Interplay of Cell Shape and Division Orientation Promotes Robust Morphogenesis of Developing Epithelia

Epithelial cells acquire functionally important shapes (e.g., squamous, cuboidal, columnar) during development. Here, we combine theory, quantitative imaging, and perturbations to analyze how tissue geometry, cell divisions, and mechanics interact to shape the presumptive enveloping layer (pre-EVL) on the zebrafish embryonic surface. We find that, under geometrical constraints, pre-EVL flattening is regulated by surface cell number changes following differentially oriented cell divisions. The division pattern is, in turn, determined by the cell shape distribution, which forms under geometrical constraints by cell-cell mechanical coupling.

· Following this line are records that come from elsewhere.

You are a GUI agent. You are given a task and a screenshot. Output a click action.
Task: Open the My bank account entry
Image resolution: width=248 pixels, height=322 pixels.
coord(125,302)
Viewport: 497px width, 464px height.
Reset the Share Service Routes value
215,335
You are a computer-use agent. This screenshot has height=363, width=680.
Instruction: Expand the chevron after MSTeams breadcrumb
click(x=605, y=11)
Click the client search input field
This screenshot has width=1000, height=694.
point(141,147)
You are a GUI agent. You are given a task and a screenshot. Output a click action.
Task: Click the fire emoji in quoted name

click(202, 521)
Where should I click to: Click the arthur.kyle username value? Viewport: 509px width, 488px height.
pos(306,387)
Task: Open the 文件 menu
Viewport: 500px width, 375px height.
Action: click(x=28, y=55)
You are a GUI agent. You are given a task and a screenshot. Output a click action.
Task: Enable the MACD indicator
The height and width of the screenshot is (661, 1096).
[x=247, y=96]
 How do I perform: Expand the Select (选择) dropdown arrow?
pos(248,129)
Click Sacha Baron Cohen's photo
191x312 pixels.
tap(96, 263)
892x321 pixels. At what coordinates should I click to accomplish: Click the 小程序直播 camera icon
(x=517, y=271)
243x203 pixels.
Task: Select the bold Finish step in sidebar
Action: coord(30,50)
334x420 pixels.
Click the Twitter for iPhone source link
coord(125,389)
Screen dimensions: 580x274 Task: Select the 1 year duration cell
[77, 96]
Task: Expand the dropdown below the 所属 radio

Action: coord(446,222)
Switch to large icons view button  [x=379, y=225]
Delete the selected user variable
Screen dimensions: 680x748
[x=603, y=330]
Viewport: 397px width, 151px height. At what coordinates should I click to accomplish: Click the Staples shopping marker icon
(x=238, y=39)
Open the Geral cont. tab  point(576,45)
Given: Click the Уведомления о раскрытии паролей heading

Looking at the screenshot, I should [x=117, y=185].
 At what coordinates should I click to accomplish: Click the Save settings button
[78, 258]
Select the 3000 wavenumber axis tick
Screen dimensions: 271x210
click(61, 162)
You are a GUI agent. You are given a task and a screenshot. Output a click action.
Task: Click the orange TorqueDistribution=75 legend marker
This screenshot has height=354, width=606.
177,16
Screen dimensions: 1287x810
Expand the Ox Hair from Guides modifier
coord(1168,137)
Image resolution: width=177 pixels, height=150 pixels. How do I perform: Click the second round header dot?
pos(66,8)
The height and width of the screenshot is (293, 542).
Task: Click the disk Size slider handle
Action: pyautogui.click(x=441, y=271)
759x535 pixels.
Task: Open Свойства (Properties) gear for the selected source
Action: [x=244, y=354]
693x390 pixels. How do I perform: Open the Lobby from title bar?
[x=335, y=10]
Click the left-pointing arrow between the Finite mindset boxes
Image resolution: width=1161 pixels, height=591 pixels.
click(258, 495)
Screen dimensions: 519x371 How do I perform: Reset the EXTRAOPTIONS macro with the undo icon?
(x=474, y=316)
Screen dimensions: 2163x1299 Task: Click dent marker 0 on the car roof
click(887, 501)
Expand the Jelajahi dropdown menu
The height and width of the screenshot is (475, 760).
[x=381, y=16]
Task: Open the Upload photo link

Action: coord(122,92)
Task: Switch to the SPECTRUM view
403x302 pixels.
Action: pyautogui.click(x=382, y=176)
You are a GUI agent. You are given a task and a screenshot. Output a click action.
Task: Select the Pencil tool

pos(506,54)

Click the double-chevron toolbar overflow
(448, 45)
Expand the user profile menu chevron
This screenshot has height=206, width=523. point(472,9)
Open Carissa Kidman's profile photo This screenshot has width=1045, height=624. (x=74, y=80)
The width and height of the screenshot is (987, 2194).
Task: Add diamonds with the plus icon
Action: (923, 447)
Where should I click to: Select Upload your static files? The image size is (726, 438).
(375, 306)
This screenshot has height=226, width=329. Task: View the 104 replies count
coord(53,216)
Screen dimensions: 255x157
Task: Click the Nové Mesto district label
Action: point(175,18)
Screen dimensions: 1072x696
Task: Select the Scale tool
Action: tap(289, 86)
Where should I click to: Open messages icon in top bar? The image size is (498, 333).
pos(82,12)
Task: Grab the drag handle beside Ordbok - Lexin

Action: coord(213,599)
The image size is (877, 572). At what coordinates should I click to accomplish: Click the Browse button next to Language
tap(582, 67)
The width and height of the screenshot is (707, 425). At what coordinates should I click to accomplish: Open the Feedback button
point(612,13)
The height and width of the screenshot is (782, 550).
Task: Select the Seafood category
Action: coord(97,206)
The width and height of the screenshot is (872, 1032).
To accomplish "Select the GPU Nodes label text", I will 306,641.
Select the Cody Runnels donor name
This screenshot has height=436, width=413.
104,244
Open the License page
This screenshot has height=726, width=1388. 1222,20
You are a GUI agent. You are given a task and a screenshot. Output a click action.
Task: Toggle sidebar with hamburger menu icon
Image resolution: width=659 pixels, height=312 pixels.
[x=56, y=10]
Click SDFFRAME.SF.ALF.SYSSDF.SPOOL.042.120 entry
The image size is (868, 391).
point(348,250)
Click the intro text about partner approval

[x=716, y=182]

An integrated mathematical model of this shape-division feedback loop recapitulates empirical observations. Surprisingly, the model predicts that cell shape is robust to changes of tissue surface area, cell volume, and cell number, which we confirm in vivo. Further simulations and perturbations suggest the parameter linking cell shape and division orientation contributes to epithelial diversity. Together, our work identifies an evolvable design logic that enables robust cell-level regulation of tissue-level development. [Display omitted] •Tissue geometry and cell mechanics constrain cell shapes in developing epithelia•Integrated mathematical model recapitulates dynamics of cell shape/number change•Interplay between cell shapes and division orientation ensures robust morphogenesis•Cell shape/division orientation relation may be tuned to give epithelial diversity A combination of imaging, mathematical theory, and embryological perturbations reveal that simple geometrical relations between tissue area, cell number, and cell volume restrict cell shapes and that shape in turn feeds back to control the number of cell divisions. This interplay ensures robust epithelial morphological development.